Ruth, in the innermost depths of her mind, was secretly enjoying the whole adventure, dangerous as it was.
Mollie was feeling homesick for her mother, while Bab had no time for any thought than the one that the highwayman might appear at any moment, and from any direction. Who knew but that he had turned and doubled on them, and would spring at them from the next tree?
Presently Mollie, who was a few feet in advance of the others, paused.
“Look!” she whispered as the others came up. “I see the light of a fire through the trees. I hear voices, too.”
Sure enough, through the interlacing branches of the trees, they could distinctly see the glow of a large fire.

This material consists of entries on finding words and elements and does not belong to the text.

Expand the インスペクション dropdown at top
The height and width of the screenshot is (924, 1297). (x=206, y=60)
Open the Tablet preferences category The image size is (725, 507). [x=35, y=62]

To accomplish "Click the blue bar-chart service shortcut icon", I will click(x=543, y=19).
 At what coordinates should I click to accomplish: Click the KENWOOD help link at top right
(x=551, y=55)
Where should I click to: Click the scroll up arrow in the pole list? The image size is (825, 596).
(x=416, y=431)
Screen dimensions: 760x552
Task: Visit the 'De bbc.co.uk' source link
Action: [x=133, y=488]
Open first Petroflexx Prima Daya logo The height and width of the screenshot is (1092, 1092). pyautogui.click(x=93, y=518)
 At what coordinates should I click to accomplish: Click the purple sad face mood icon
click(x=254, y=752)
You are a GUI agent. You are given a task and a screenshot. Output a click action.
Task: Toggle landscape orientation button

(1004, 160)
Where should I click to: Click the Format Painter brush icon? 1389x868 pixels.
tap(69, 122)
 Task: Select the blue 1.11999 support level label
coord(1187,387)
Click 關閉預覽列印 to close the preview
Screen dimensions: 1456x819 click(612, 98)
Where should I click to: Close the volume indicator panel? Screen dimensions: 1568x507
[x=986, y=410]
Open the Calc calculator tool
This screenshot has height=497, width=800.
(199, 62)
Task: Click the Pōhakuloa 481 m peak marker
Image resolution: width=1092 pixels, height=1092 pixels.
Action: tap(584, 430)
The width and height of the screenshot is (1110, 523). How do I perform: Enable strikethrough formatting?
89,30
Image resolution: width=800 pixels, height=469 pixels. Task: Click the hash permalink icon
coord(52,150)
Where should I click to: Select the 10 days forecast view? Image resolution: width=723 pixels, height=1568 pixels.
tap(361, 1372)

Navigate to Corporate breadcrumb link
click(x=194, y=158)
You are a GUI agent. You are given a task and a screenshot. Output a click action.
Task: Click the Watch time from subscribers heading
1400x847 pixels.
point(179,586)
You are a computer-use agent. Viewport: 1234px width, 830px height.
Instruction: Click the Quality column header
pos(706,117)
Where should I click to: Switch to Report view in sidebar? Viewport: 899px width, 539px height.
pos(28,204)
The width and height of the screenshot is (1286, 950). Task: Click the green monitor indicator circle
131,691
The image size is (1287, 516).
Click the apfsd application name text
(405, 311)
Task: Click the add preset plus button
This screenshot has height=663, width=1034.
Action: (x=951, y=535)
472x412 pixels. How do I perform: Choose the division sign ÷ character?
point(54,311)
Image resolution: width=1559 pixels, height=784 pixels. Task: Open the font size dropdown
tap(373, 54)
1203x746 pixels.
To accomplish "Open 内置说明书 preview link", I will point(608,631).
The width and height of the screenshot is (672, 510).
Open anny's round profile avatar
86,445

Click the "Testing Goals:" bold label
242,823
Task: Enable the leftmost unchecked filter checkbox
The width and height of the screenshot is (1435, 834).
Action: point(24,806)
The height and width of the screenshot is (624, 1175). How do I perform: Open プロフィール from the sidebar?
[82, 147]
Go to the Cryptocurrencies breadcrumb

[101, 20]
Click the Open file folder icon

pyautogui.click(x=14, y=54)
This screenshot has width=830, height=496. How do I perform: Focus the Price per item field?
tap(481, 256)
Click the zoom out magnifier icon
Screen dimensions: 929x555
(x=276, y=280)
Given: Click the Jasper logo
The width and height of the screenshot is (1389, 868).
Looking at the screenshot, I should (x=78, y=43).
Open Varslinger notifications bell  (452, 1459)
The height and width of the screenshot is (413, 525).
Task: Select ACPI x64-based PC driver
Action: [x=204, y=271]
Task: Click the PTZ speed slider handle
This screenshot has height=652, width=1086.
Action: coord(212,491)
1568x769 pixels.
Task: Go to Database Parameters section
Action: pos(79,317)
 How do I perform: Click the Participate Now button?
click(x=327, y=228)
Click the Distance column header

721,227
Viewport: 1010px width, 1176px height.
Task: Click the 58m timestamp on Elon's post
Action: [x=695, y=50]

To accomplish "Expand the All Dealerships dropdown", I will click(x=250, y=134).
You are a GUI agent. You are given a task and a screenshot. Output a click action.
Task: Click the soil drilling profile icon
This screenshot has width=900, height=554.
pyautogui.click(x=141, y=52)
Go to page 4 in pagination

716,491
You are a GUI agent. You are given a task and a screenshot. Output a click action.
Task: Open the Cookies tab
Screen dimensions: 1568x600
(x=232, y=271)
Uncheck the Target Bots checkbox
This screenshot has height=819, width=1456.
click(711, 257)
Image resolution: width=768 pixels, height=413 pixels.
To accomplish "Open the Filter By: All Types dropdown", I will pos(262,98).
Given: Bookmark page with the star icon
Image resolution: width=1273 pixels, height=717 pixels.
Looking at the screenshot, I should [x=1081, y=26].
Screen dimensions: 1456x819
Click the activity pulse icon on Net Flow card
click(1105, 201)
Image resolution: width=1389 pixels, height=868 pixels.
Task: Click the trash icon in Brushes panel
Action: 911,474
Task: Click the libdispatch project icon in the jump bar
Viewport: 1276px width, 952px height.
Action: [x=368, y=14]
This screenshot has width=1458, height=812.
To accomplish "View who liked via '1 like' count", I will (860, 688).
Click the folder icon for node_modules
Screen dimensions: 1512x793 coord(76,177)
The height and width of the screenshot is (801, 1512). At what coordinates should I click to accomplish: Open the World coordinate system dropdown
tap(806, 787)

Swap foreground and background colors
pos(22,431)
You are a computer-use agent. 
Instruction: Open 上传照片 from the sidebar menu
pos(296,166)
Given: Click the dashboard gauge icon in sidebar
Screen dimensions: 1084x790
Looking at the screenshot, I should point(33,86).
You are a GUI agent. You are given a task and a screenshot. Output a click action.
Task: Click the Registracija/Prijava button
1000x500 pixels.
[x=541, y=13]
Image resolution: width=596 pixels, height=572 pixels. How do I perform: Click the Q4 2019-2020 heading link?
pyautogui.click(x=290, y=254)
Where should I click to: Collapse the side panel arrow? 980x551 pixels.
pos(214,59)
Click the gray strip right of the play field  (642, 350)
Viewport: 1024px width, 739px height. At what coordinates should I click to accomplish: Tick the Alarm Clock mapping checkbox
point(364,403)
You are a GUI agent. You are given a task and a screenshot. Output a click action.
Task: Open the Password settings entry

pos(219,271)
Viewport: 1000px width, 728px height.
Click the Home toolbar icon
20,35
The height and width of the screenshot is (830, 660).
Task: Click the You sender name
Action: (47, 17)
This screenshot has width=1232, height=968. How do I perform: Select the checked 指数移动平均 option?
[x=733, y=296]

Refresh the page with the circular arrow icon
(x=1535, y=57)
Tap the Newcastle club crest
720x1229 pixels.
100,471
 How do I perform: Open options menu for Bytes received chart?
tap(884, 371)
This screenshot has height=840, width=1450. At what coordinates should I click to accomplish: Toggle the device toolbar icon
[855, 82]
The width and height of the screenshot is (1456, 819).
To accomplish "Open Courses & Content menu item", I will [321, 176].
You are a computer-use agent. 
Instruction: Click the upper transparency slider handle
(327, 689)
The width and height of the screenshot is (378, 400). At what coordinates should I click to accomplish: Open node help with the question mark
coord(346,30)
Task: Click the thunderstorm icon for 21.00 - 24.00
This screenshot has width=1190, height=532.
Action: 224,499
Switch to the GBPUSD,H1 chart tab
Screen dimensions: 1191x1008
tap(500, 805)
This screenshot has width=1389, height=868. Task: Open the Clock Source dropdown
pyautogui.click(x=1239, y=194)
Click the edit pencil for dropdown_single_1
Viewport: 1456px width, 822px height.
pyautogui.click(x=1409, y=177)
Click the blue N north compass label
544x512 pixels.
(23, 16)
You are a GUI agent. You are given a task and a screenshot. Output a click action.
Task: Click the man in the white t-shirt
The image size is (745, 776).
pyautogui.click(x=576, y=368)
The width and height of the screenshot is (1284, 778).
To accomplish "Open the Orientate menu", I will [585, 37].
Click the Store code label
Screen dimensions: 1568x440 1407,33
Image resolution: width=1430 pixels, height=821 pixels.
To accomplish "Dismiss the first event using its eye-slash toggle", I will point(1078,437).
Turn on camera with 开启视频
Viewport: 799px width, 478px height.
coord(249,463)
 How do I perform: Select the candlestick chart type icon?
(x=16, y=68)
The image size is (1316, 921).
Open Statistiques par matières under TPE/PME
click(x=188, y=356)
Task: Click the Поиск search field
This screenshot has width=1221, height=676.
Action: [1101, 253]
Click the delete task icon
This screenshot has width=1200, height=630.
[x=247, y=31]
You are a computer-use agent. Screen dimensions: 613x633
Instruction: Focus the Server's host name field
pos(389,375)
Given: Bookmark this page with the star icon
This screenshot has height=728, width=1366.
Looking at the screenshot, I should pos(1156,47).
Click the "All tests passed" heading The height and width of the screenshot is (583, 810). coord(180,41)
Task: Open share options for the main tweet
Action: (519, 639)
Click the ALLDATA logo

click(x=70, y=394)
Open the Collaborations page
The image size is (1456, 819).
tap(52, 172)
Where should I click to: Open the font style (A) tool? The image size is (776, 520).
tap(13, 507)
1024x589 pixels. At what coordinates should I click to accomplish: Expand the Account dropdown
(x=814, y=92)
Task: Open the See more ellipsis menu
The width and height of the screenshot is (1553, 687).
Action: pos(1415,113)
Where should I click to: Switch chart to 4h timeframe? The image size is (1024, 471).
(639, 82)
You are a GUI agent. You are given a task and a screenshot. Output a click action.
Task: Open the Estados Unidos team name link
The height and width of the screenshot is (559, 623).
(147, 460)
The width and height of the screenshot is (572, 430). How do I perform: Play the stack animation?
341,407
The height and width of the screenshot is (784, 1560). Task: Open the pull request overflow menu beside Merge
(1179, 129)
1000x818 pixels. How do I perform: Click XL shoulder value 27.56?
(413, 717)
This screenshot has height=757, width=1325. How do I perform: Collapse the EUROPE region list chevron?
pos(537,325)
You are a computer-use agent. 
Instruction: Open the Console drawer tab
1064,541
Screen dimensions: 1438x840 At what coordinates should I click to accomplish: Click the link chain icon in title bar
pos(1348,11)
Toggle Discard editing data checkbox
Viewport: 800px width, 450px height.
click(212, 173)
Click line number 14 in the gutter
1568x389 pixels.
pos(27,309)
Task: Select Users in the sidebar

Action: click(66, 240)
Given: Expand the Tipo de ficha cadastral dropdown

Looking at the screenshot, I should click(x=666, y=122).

“Wait,” exclaimed Bah under her breath. “Stand here at the side of the road, where you will be hidden. Perhaps we may find help at last.” Creeping cautiously among the trees she disappeared in the darkness. It seemed an age to the others, waiting on the edge of the narrow woodland road, but it was only a few minutes, in reality, before Bab was back again.
“They are Gypsies,” she whispered. “I can tell by their wagons and tents.”
“Gypsies!” exclaimed Miss Sallie, with a tragic gesture of both hands. “We shall all be murdered as well as robbed!”
“No, no,” protested Mollie. “I have a friend who is a Gypsy. This may be her tribe. Suppose I go and see. Let me go. Now, Bab,” as her sister touched her with a detaining hand, “I want to do something.”
And little Mollie, with set lips and pale cheeks, her courageous heart throbbing with repressed excitement, stole off into the dense shadows of the forest.